- _WHAT IS NEEDED_:
Copy out the lines below word for word, leaving out the pictures.

-----

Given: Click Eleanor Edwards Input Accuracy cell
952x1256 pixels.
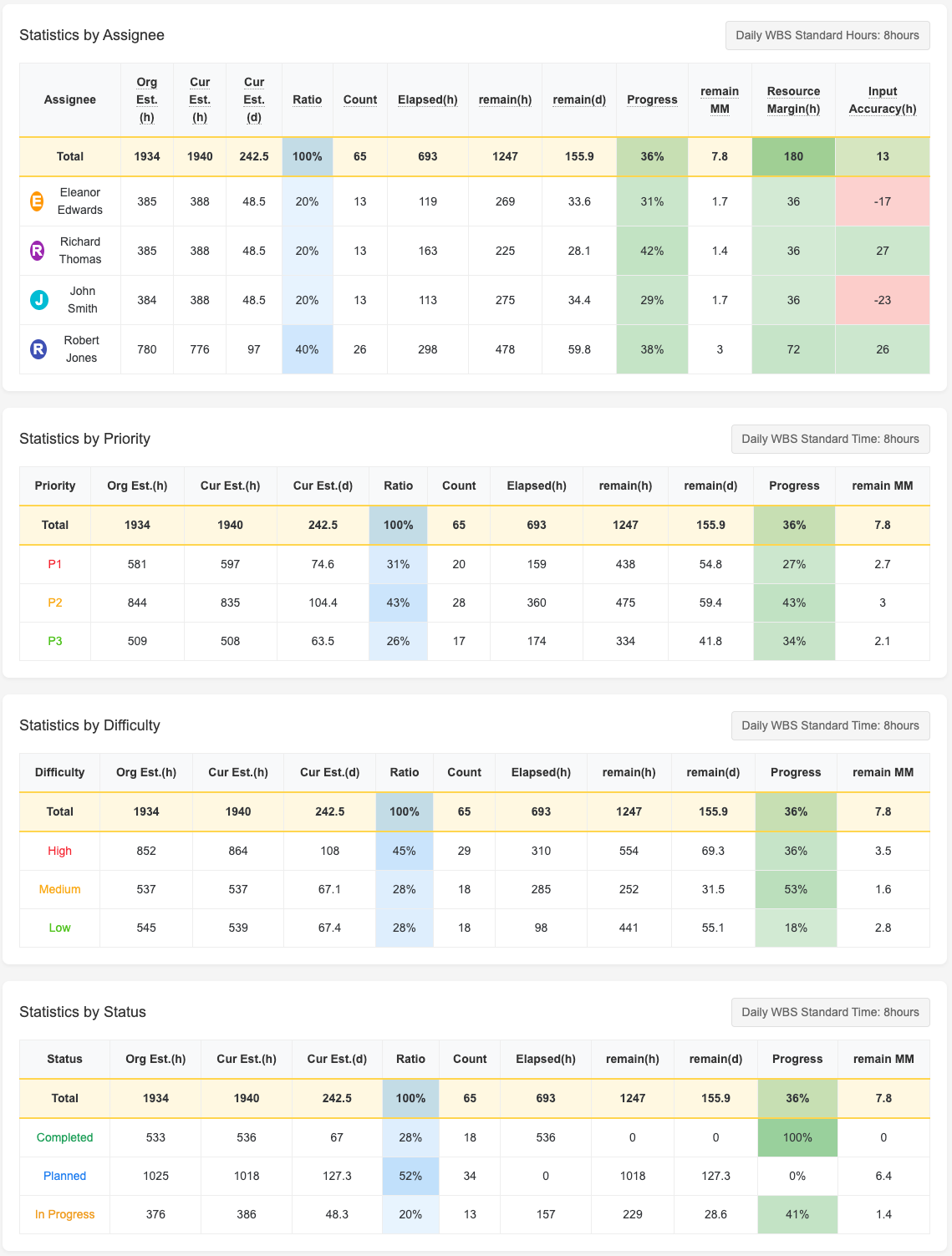Looking at the screenshot, I should coord(882,201).
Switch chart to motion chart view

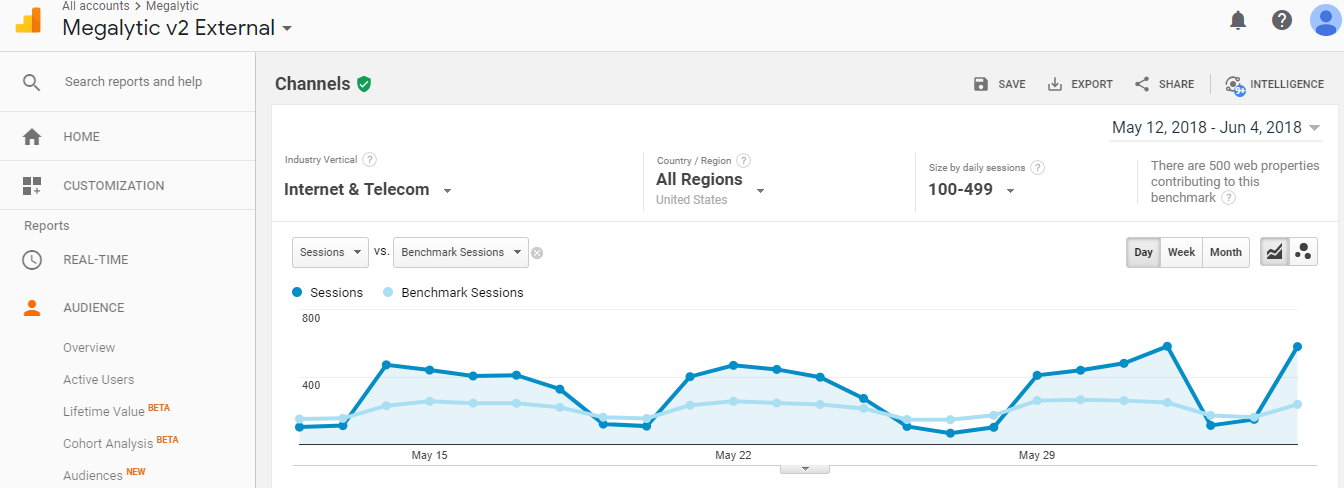pos(1303,252)
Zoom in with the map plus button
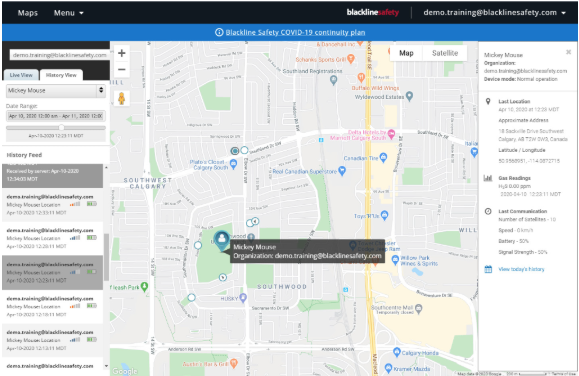The width and height of the screenshot is (579, 376). tap(121, 53)
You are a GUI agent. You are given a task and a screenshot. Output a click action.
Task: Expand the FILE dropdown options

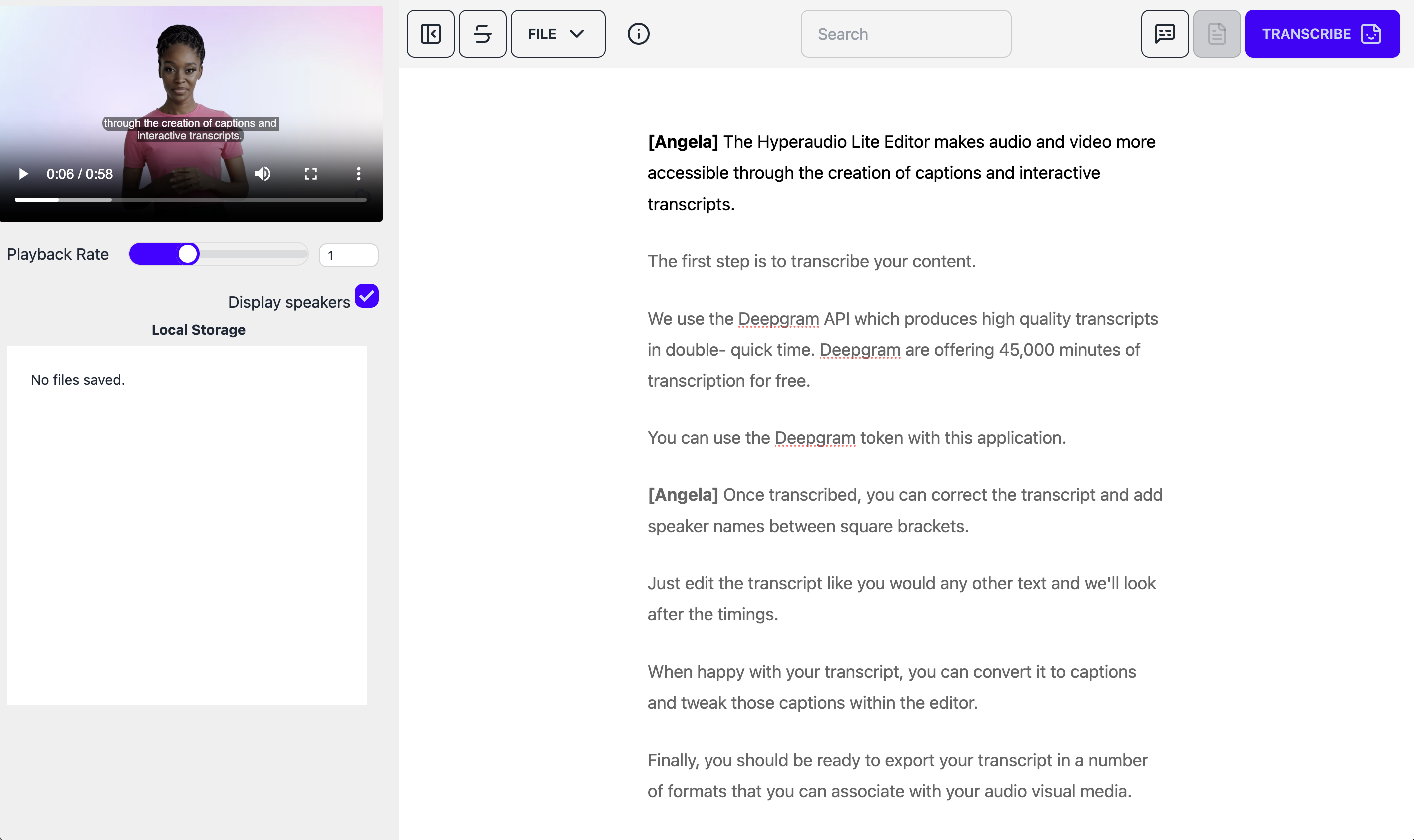(x=555, y=33)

-----

- _COMPLETED EXERCISE_:
Given: Click Eleanor Edwards Input Accuracy cell
952x1256 pixels.
Looking at the screenshot, I should coord(882,201).
Switch chart to motion chart view

pos(1303,252)
Zoom in with the map plus button
The width and height of the screenshot is (579, 376). tap(121, 53)
You are a GUI agent. You are given a task and a screenshot. Output a click action.
Task: Expand the FILE dropdown options

(x=555, y=33)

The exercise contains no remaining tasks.